Whatever the larger metanarrative at play, contingency is now a significant paradigm for understanding Early Modern and Modern Greece, and understanding the process of abandonment plays an important roles in recognizing change in the Greek countryside. Attention to abandonment involves a greater commitment to reading artifact scatters in the countryside as the products of archaeological and natural formation processes rather than palimpsests of settlement or other rural activities. As we come to privilege the contingency and dynamism of the countryside more, we also lose some of our confidence in assigning tidy functional categories to rural survey assemblages. Low density scatters of artifacts, for example, may well represent short-term habitation, low intensity rural activities, or even redistributive practices like manuring or dumping.

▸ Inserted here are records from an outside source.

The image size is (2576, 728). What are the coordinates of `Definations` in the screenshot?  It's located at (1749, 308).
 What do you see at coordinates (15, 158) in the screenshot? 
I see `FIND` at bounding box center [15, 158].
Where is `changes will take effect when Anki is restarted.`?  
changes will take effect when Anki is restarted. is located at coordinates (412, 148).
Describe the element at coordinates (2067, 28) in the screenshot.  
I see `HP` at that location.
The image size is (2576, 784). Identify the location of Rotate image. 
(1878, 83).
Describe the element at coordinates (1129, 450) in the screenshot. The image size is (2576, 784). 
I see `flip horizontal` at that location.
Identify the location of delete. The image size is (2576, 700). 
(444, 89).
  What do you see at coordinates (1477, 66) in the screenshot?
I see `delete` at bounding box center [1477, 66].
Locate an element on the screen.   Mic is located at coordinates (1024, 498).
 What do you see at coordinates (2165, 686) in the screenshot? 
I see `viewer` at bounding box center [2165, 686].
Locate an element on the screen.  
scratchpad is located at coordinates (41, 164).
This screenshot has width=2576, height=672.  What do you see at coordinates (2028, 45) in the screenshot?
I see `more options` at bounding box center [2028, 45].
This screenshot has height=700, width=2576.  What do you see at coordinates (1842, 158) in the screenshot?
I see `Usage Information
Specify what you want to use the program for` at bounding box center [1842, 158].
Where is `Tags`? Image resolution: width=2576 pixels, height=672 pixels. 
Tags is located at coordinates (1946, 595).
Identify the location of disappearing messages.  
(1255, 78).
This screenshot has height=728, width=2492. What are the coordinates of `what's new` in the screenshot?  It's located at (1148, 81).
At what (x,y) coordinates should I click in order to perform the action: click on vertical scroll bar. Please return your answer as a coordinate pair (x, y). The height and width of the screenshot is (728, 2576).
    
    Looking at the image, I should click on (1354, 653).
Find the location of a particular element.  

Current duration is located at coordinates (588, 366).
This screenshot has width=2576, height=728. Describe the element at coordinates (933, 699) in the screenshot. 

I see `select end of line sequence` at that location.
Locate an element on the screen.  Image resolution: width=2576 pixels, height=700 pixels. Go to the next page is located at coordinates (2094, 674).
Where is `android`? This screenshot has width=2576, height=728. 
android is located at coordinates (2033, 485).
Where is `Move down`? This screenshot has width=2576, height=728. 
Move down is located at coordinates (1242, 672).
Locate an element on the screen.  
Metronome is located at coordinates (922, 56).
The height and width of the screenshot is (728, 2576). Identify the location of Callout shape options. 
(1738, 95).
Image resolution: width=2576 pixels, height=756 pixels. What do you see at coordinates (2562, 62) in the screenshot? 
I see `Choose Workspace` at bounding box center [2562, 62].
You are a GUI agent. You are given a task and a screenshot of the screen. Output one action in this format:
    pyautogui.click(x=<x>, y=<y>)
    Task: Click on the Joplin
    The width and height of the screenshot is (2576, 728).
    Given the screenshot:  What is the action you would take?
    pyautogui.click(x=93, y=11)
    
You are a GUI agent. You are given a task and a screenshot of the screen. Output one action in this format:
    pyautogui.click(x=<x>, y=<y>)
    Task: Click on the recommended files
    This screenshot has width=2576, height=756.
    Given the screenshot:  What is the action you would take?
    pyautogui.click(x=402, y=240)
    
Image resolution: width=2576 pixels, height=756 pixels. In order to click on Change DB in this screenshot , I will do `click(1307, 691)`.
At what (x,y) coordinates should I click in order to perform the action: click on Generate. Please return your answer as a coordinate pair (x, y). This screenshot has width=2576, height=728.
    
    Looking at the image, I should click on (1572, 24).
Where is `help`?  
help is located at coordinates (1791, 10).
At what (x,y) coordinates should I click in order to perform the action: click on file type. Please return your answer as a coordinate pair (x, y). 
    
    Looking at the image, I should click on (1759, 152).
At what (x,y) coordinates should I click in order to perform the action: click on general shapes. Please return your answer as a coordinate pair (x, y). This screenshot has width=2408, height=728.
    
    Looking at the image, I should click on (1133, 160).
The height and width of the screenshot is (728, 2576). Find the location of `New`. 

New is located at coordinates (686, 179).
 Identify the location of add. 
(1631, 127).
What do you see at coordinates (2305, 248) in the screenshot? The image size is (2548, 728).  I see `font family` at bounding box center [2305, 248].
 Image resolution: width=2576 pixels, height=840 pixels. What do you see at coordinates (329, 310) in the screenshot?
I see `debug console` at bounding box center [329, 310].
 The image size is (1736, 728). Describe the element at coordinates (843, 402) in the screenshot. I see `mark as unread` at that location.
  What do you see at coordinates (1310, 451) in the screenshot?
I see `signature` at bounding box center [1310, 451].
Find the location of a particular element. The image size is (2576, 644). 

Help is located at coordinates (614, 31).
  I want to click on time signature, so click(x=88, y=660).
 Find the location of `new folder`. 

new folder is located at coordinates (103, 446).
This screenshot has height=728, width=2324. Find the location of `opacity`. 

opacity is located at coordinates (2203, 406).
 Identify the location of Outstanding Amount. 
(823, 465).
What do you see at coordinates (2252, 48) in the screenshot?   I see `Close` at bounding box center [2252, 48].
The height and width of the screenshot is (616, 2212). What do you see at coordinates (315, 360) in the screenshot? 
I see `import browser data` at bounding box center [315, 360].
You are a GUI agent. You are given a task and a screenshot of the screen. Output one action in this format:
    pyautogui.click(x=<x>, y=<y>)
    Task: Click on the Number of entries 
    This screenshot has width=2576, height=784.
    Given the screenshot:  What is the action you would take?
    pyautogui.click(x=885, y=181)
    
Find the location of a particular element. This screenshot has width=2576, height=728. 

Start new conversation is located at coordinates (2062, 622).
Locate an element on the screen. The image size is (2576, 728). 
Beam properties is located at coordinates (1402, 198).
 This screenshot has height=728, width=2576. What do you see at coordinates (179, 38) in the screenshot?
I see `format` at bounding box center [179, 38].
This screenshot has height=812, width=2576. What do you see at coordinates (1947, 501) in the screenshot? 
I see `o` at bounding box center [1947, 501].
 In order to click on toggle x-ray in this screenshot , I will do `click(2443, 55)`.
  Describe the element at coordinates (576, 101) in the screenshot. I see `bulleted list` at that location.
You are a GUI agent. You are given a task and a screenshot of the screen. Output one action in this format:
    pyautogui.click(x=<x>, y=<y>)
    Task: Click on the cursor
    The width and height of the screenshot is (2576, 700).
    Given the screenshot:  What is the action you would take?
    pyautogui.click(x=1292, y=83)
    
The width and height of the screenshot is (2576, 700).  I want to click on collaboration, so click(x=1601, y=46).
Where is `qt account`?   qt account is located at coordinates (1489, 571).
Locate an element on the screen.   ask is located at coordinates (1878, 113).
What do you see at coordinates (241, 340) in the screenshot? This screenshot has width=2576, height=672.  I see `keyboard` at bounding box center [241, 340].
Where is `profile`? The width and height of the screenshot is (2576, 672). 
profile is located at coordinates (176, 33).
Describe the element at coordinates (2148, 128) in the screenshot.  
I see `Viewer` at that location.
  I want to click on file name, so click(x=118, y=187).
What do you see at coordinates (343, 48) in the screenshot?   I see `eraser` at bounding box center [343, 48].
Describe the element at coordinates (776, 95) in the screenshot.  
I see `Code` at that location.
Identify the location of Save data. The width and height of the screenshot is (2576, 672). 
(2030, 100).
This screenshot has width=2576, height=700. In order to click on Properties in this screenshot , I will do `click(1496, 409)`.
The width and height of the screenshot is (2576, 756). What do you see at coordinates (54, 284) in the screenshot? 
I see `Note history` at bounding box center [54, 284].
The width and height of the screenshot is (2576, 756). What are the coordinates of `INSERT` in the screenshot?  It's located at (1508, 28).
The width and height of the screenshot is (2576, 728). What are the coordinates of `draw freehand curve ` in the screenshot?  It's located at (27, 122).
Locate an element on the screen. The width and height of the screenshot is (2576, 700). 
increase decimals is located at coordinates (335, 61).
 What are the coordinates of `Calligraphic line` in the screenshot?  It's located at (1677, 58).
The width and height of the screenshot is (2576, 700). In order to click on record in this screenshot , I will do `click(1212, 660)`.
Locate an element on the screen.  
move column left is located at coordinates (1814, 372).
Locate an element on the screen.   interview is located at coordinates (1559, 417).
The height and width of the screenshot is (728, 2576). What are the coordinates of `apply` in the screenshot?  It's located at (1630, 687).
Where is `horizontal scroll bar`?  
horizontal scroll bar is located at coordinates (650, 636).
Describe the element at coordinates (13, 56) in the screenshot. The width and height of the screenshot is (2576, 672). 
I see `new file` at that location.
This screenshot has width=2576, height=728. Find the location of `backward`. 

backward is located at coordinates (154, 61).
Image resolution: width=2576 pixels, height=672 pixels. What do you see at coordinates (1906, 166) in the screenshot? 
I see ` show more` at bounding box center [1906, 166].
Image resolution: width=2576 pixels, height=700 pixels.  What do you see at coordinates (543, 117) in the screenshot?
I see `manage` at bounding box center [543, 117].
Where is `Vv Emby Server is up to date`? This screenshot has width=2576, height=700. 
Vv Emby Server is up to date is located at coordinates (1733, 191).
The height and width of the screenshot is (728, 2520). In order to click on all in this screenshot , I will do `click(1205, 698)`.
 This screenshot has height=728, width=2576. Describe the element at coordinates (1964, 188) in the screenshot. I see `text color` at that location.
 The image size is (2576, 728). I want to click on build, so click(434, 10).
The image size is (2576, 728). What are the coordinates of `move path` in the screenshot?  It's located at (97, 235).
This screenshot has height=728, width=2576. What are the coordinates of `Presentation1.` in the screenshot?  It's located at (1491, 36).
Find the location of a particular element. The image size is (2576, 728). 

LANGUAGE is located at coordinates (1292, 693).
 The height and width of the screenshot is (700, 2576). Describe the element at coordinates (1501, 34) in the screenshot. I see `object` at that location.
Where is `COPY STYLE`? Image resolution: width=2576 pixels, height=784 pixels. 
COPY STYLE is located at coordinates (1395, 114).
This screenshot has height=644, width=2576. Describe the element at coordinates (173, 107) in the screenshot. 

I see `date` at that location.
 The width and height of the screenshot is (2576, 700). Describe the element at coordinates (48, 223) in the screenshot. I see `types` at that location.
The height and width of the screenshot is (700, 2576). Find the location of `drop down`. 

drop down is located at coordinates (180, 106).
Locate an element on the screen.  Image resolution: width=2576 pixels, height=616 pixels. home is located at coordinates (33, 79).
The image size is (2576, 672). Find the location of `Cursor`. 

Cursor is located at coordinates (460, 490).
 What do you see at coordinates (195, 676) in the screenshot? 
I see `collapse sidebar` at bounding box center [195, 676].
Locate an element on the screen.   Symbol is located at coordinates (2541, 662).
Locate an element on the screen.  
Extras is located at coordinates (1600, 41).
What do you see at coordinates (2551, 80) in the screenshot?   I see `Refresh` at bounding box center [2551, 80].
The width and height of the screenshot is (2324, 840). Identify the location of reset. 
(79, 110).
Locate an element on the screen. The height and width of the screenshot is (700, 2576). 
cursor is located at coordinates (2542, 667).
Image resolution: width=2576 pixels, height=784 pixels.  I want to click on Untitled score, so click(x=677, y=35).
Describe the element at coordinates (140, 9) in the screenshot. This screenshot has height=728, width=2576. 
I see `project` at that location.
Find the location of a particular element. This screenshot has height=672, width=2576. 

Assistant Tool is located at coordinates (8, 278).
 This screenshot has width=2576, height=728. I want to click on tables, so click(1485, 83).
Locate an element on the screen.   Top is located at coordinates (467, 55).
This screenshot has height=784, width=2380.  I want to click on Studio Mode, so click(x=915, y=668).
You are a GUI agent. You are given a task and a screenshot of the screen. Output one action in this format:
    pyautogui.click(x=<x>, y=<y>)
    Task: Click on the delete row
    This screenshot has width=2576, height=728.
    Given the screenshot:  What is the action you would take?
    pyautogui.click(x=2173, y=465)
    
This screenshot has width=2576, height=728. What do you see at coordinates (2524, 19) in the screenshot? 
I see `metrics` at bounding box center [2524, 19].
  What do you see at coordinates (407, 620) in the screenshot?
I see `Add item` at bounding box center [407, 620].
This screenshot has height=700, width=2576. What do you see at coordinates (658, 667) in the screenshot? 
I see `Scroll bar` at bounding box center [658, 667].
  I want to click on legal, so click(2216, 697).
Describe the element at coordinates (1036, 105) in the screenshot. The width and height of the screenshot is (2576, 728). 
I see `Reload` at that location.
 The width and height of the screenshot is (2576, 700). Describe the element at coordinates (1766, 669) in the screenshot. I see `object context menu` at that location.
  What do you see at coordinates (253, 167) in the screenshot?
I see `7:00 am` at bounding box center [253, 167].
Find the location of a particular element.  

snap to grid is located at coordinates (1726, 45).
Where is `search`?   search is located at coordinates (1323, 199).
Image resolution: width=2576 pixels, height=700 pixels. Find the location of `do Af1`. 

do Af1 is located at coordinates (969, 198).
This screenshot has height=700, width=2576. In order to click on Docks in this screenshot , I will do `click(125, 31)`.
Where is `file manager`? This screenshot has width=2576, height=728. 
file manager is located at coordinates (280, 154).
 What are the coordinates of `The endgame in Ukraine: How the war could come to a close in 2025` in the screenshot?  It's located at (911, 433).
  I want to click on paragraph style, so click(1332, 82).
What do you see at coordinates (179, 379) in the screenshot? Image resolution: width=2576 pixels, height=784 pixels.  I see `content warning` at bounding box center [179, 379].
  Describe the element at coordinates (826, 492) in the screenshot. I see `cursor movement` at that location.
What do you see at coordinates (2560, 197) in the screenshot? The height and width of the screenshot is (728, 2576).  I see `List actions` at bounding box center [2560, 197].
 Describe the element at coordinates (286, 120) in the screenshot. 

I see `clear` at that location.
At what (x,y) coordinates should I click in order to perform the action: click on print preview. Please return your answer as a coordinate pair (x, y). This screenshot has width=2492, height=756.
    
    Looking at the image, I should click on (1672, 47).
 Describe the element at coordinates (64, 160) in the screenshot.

For our paper, the significance of contingency and our reading of formation processes intersect in our analysis of two seasonal rural settlements in the process of abandonment and the routes that connected these sites to larger networks of travel in the region. In traditional reading of the landscape of the Inachos Valley and the Western Argolid, scholars have tended to see modern routes along the flat valley bottom as more or less following ancient routes. In this context (and putting aside the role played by topography and geography, for example), long-standing roads serve as indicators of persistent patterns of movement, settlement, and the political relationship between places. A more contingent view of the countryside, however, forces us to consider the more ephemeral routes through the landscape that leave only fleeting traces in the landscape and connect less persistent settlements.

Moreover, and this to my mind is really neat, roads and routes through the countryside also shape the formation processes at individual sites. For example, the proximity of an structure to an unpaved dirt road seems to have influenced whether that structure was maintained and used for storage or provisional discard. The dirt road, however, may not have any relationship to the earlier, simpler path that originally connected the settlement to other places in the region. Access by modern dirt road shaped the formation processes at play in the settlement. Structures only reached through footpaths tend to see less modern activity.

For our paper, we present an example from the Western Argolid to demonstrate the presence and significance of these contingent routes through the countryside, to unpack the relationship of roads to formation processes at abandoned settlements, and to suggest that the contingent countryside is not simply about places, but also about all the interstitial spaces that define social, economic, and political relationships in the changing landscape.